In searching for an image that could help to illustrate the dreadful, complex and totally out-of-control situation in Syria, I stumbled upon an article in the Marginal Revolution that compares the events in Syria to the civil war in the former Yugoslavia. Since Yugoslavia and Syria were both multinational countries, and were both kept together by strong leaders like Tito and Assad, while their strategic geographical positions helped them to secure their international status, the comparison of the two countries is legitimate. And yet, even as we are all alarmed by the immense tragedy in Syria and enraged by the callousness of the world’s superpowers, I am also shocked by how short the human memory is. In only 25 years, we have already forgotten the bloodshed and the endless victims that human cruelty created. We’ve forgotten the huge waves of Croats, Bosnians, Serbians and other refugees who flooded Europe in the early ‘90s.

The cause of the civil war in Yugoslavia was clear from the beginning: it was the extreme nationalism proposed as the remedy for the country’s social and economic problems.
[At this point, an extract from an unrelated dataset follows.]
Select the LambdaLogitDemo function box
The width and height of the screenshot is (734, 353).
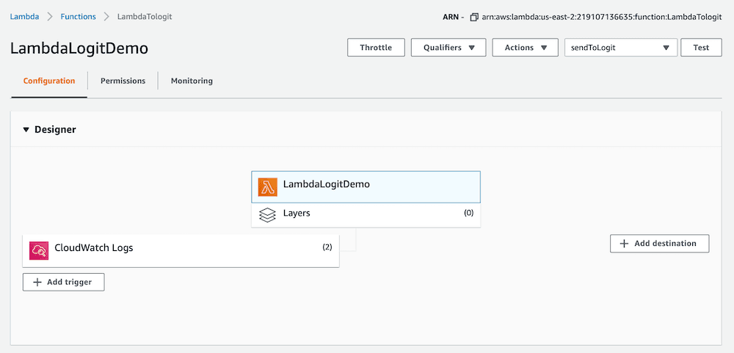pos(366,187)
It was a domestic war, fought locally while the international community stood aside as a passive observer. At least, this was the case during the first few years, when everyone from Brussels, Washington and Moscow were hoping that the Serbian leader, Slobodan Milošević, would become a new strongman who could keep the Balkan powder keg unexploded. But they picked the wrong  man, because Milošević was the cause of the growing tensions among the various ethnicities whose interests were jeopardized by his one-sided decisions – something that was never the case in post-WWII Yugoslavia. Then the NATO bombing came at the end of the long and bloody war, which concluded with the terrible massacre of Muslims in Srebrenica under the watch of the U.N. peace forces.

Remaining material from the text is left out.